Launching modules inside a package as executables is a bad practice.

When you develop something you either build a library, which is intended to be imported by other programs and thus it doesn't make much sense to allow executing its submodules directly, or you build an executable in which case there's no reason to make it part of a package.

This is why in setup.py you distinguish between packages and scripts. The packages will go under site-packages while the scripts will be installed under /usr/bin (or similar location depending on the OS).

My recommendation is thus to use the following layout:

/
├── mydirectory
|    ├── __init__.py
|    ├── file1.py 
└── file2.py

Where file2.py imports file1.py as any other code that wants to use the library mydirectory, with an absolute import:

from mydirectory.file1 import f

When you write a setup.py script for the project you simply list mydirectory as a package and file2.py as a script and everything will work.

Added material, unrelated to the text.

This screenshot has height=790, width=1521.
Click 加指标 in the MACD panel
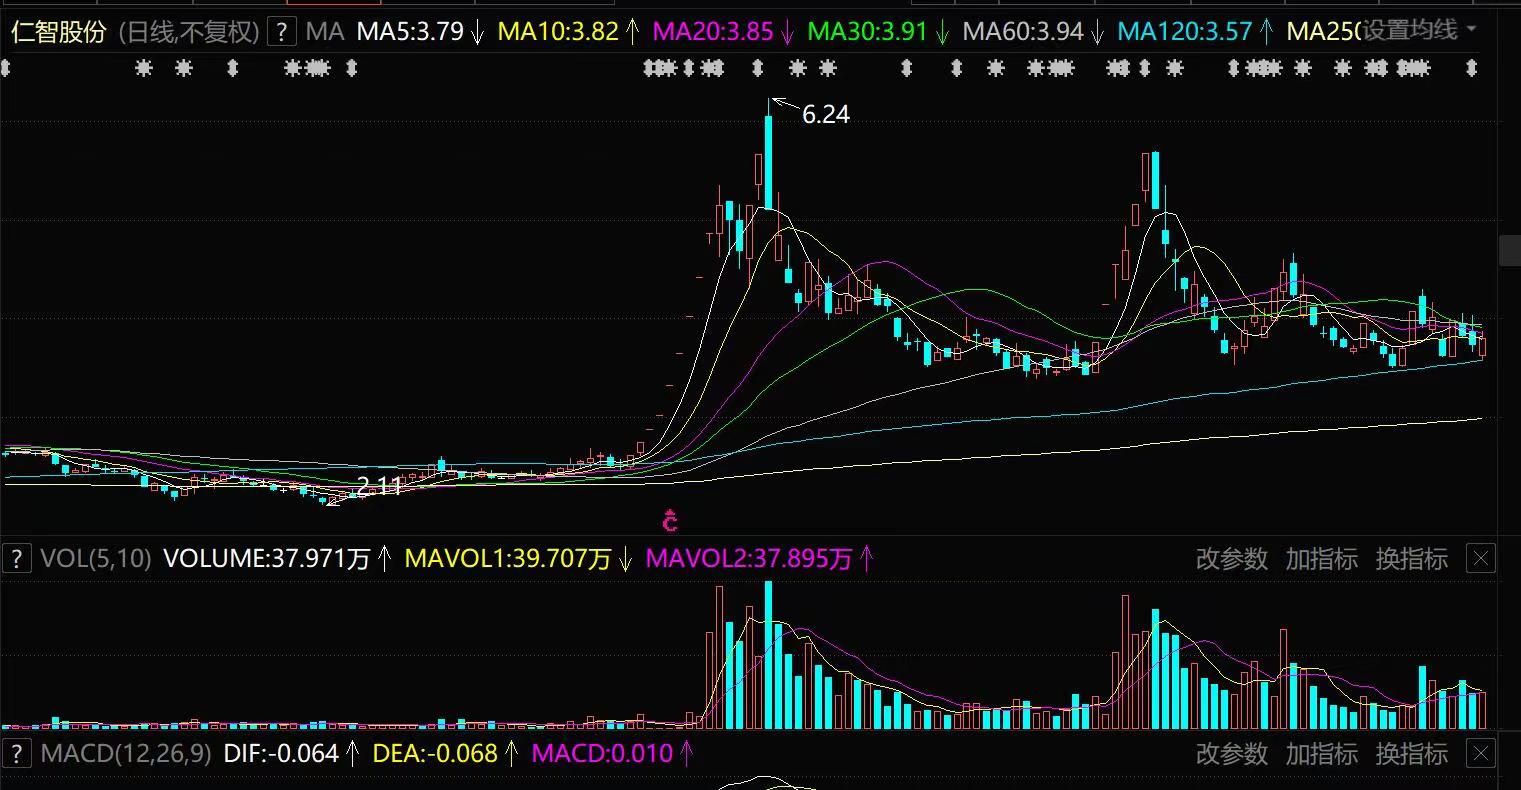click(x=1321, y=752)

No need to fiddle with sys.path.

If you ever, for some reason, really want to actually run a submodule of a package, the proper way to do it is to use the -m switch:

python -m mydirectory.file1

This loads the whole package and then executes the module as a script, allowing the relative import to succeed.

I'd personally avoid doing this. Also because a lot of people don't even know you can do this and will end up getting the same error as you and think that the package is broken.


Regarding the currently accepted answer, which says that you should just use an implicit relative import from file1 import f because it will work since they are in the same directory:

This is wrong!

  • It will not work in python3 where implicit relative imports are disallowed and will surely break if you happen to have installed a file1 module (since it will be imported instead of your module!).
  • Even if it works the file1 will not be seen as part of the mydirectory package. This can matter.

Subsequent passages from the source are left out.